Data to examine >>
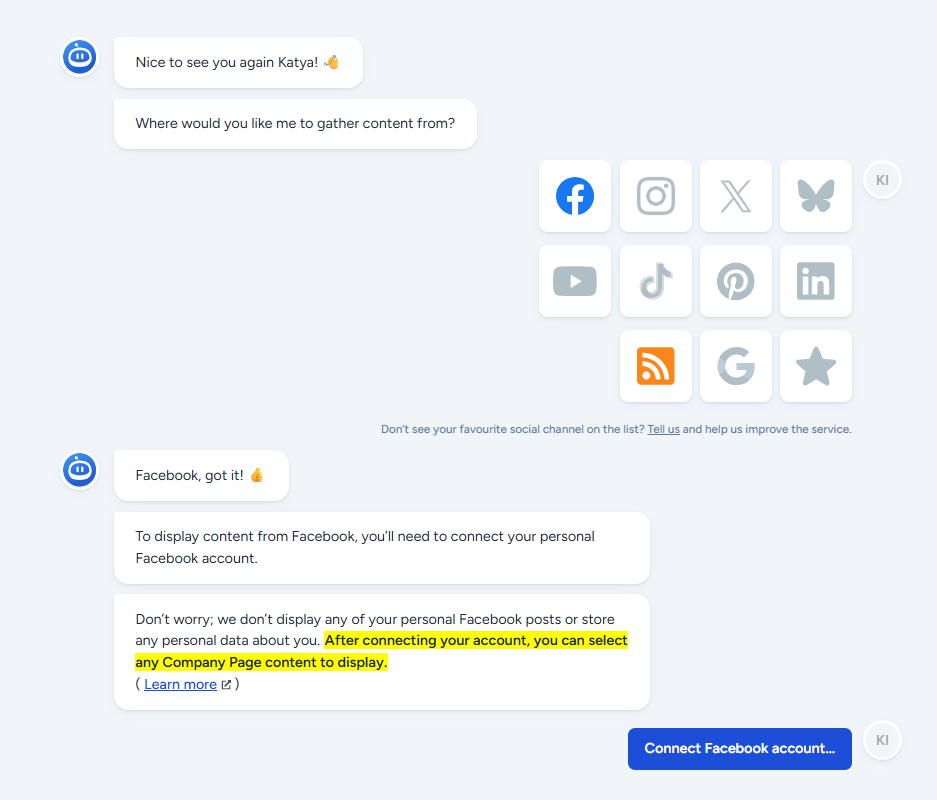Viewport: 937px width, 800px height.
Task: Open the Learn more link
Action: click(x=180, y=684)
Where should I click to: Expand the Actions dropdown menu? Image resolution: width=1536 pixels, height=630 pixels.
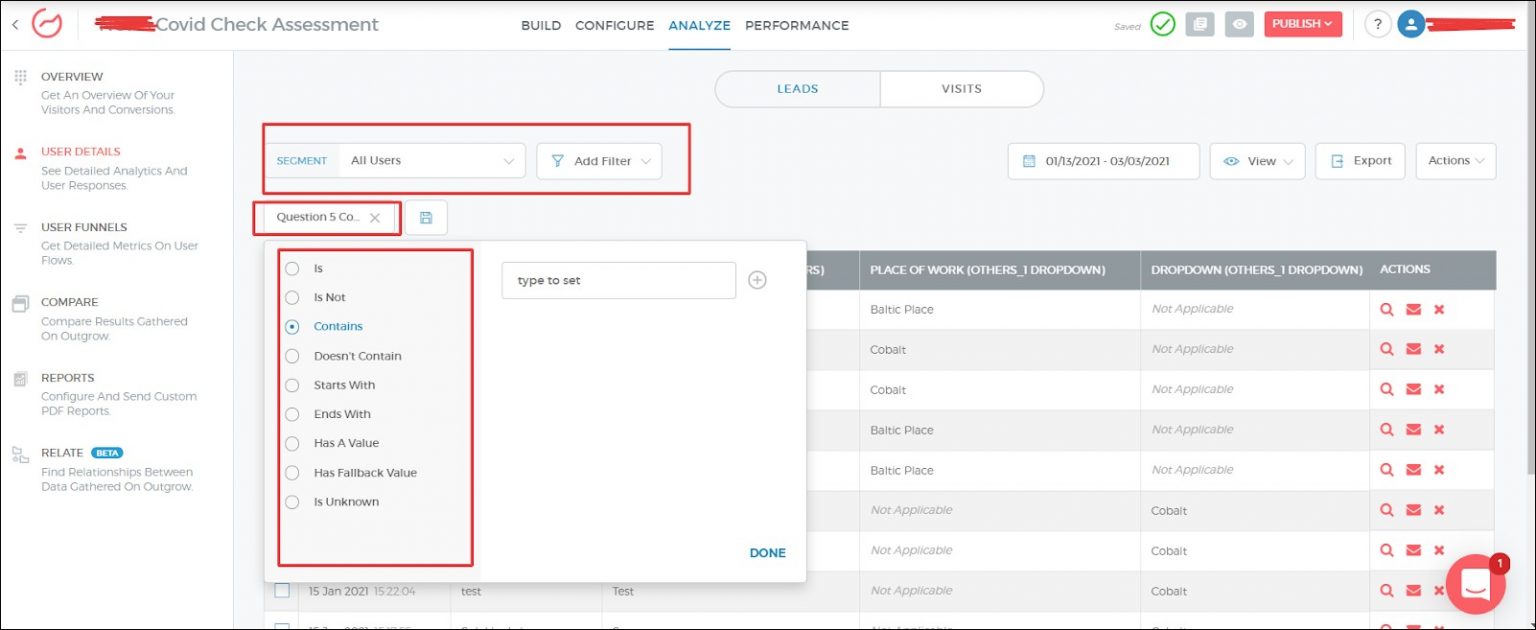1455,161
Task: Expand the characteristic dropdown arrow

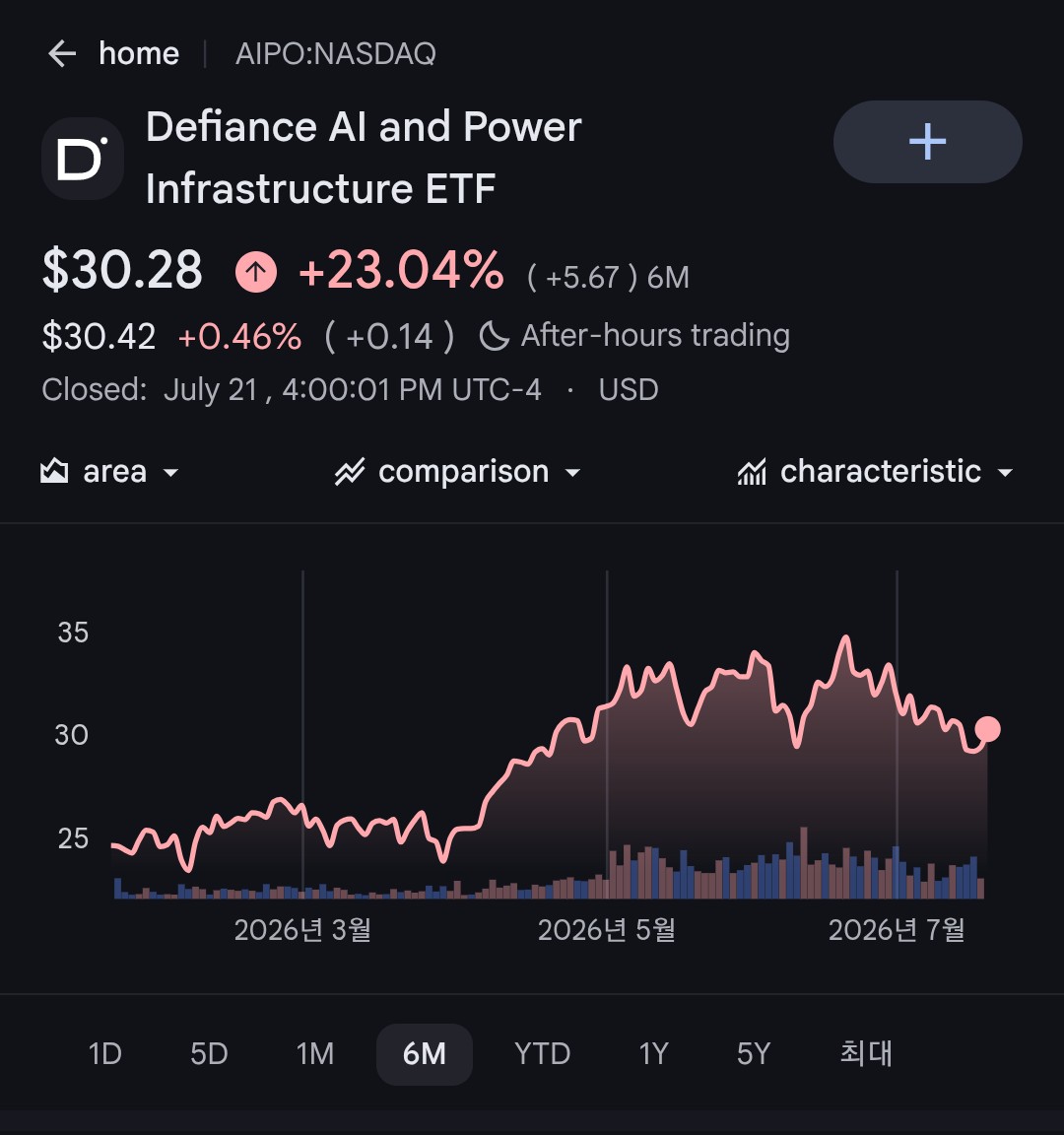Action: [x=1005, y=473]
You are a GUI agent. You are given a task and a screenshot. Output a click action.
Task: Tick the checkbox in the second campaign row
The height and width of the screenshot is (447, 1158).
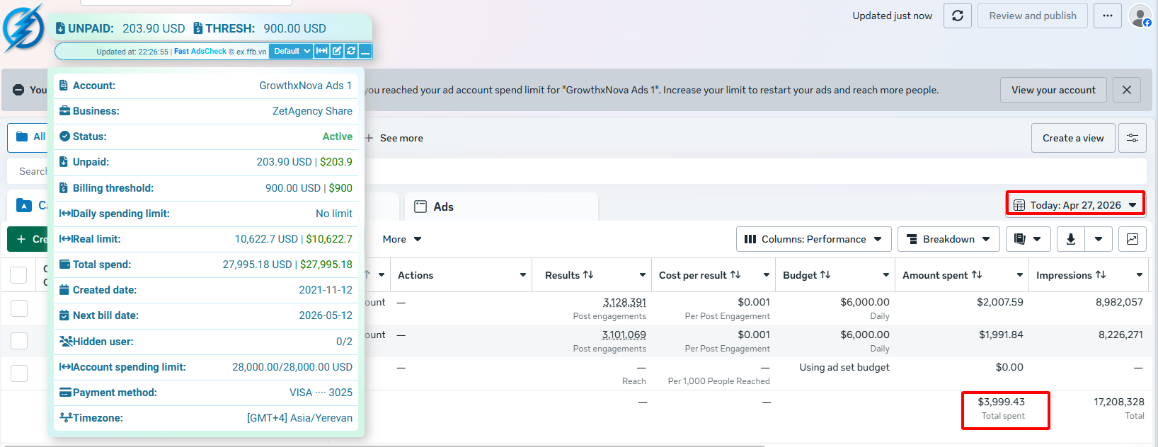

About this exercise >>
Nothing but the lines from the one that contains "Where should I" through the last line of the material should be written out, exactly. Omit pictures.

Answer space >>
Where should I click to: Expand the Actions dropdown menu? Image resolution: width=1536 pixels, height=630 pixels.
1455,161
Task: Expand the characteristic dropdown arrow

Action: [x=1005, y=473]
You are a GUI agent. You are given a task and a screenshot. Output a click action.
Task: Tick the checkbox in the second campaign row
The height and width of the screenshot is (447, 1158).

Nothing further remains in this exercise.